Z – z-score. Sign with respect to A1 (warning, possible gotcha)
A1 – first allele (effect allele)
A2 – second allele (other allele)

The recommended practice is to use munge_sumstats.py script shared with the software for this formatting step. For our dataset, we can run

cd [your-working-dir]
mkdir output
python software/ldsc/munge_sumstats.py \
  --sumstats data/gwas/UKB_20022_Birth_weight.txt.gz \
  --N-col sample_size \
  --snp variant_id \
  --a1 effect_allele \
  --a2 non_effect_allele \
  --signed-sumstats zscore,0 \
  --p pvalue \
  --merge-alleles data/eur_w_ld_chr/w_hm3.snplist \
  --out output/UKB_20022_Birth_weight

And run similar command for UKB_21001_Body_mass_index_BMI.txt.gz.

You may notice that the formatting script also does some quality control and sanity check.

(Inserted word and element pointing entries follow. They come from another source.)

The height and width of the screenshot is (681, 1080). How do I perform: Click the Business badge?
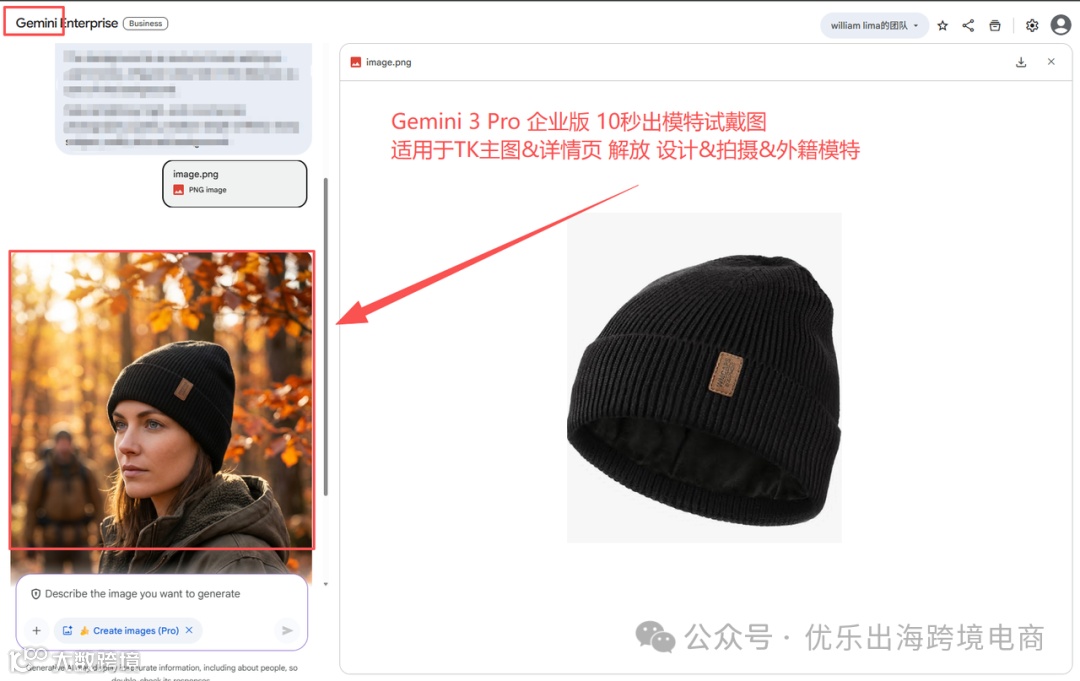coord(145,23)
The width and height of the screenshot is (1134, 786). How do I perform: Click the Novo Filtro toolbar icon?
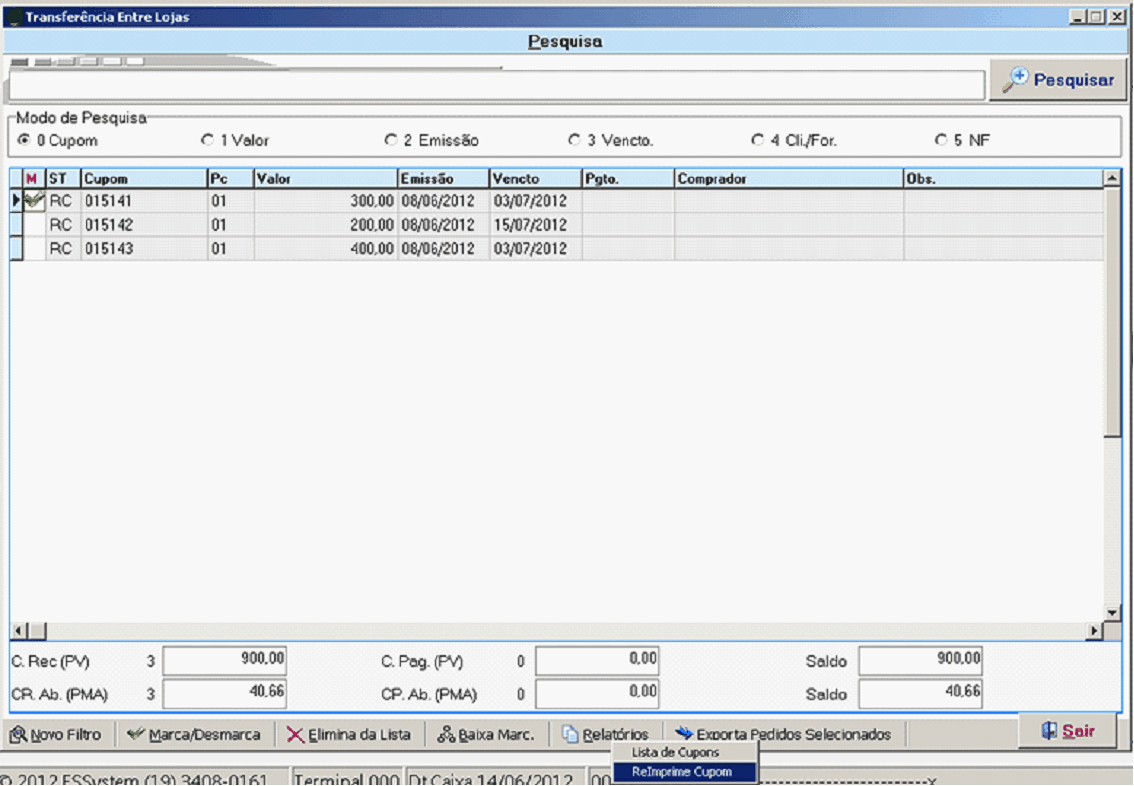[x=18, y=735]
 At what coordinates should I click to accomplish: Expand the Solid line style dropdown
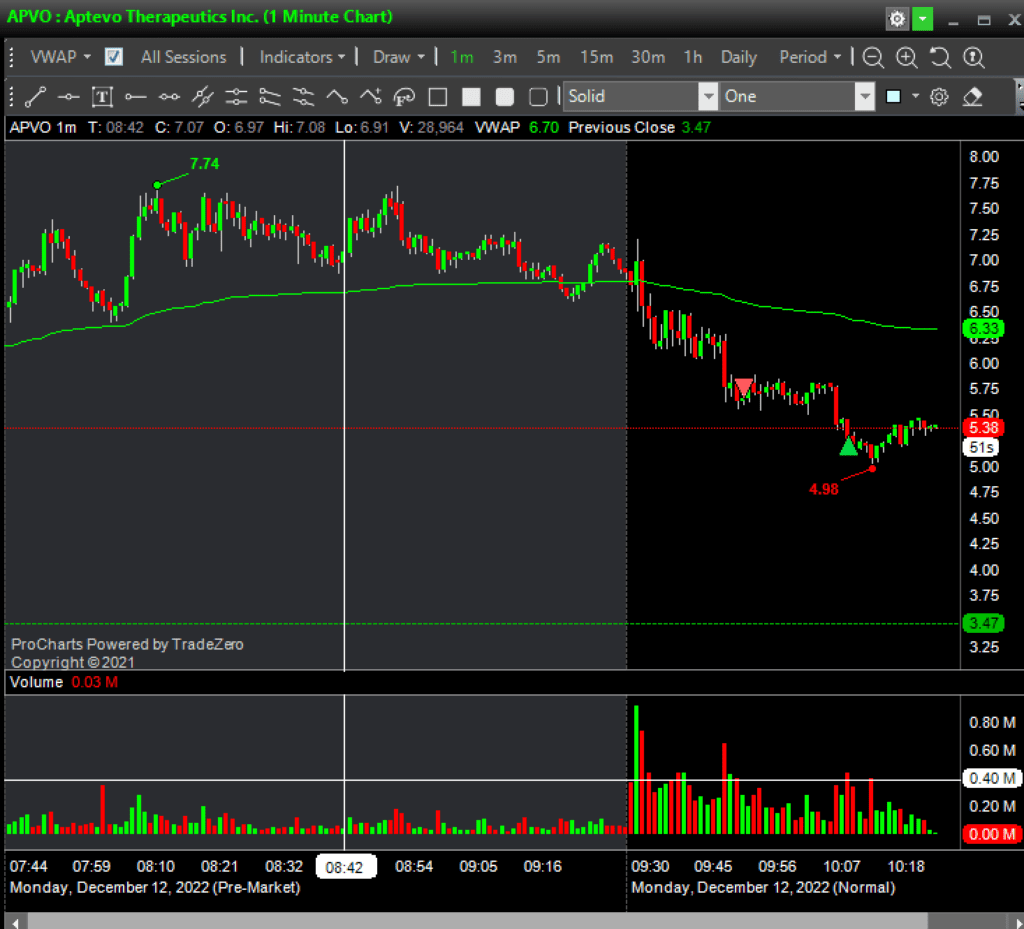pos(708,97)
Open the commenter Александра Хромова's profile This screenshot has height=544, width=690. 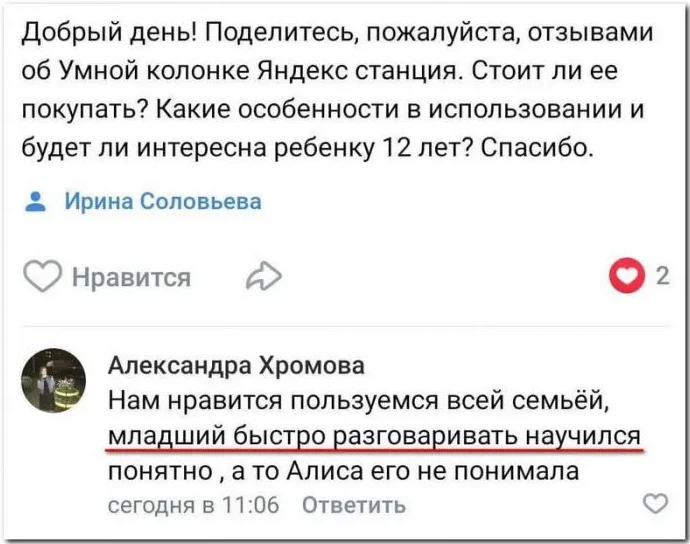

So, if possible, we’d prefer perform formatting with this script rather than writing our own.

Run LDSC regression

OK, it’s time to run LDSC regression.

cd [your-working-dir]
python software/ldsc/ldsc.py \
  --h2 output/UKB_20022_Birth_weight.sumstats.gz \
  --ref-ld-chr data/eur_w_ld_chr/ \
  --w-ld-chr data/eur_w_ld_chr/ \
  --out output/ldsc_UKB_20022_Birth_weight

--ref-ld-chr is specifying LDSC for the run. --w-ld-chr is specifying the weighting scheme in the linear regression (it is more about technical details).

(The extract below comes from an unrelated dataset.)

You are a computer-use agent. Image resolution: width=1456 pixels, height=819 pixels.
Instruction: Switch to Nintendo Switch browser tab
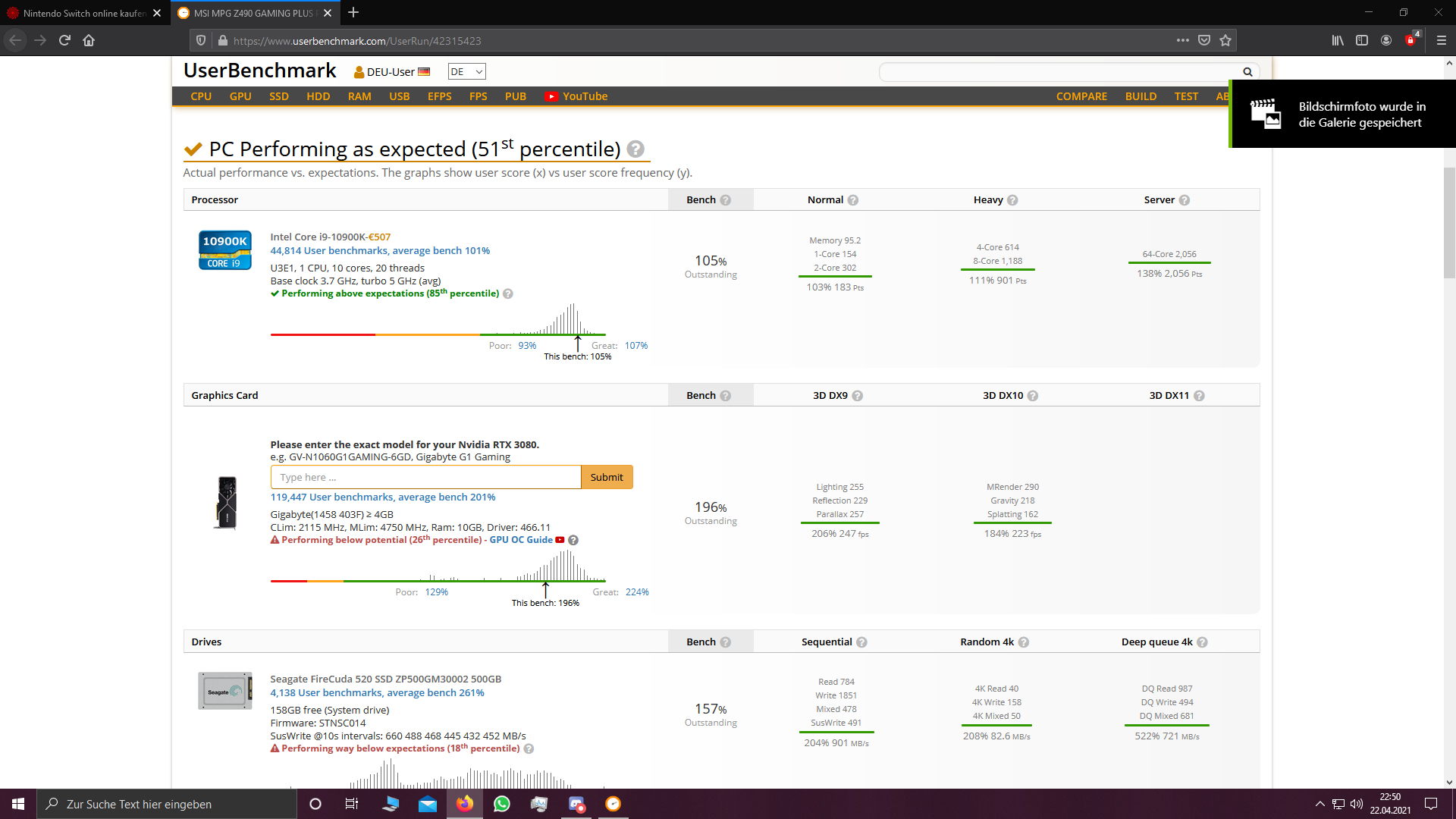point(83,13)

And we can estimate genetic correlation under similar framework B. Bulik-Sullivan et al. (2015).

cd [your-working-dir]
python software/ldsc/ldsc.py \
  --rg output/UKB_20022_Birth_weight.sumstats.gz,output/UKB_21001_Body_mass_index_BMI.sumstats.gz \
  --ref-ld-chr data/eur_w_ld_chr/ \
  --w-ld-chr data/eur_w_ld_chr/ \
  --out output/rg_UKB_20022_Birth_weight_x_UKB_21001_Body_mass_index_BMI

References

Bulik-Sullivan, Brendan, Hilary K Finucane, Verneri Anttila, Alexander Gusev, Felix R Day, Po-Ru Loh, ReproGen Consortium, et al. 2015. “An Atlas of Genetic Correlations Across Human Diseases and Traits.” Nat. Genet. 47 (11): 1236–41.

Bulik-Sullivan, Brendan K, Po-Ru Loh, Hilary K Finucane, Stephan Ripke, Jian Yang, Nick Patterson, Mark J Daly, Alkes L Price, and Benjamin M Neale. 2015. “LD Score Regression Distinguishes Confounding from Polygenicity in Genome-Wide Association Studies.” Nat. Genet. 47 (3): 291–95.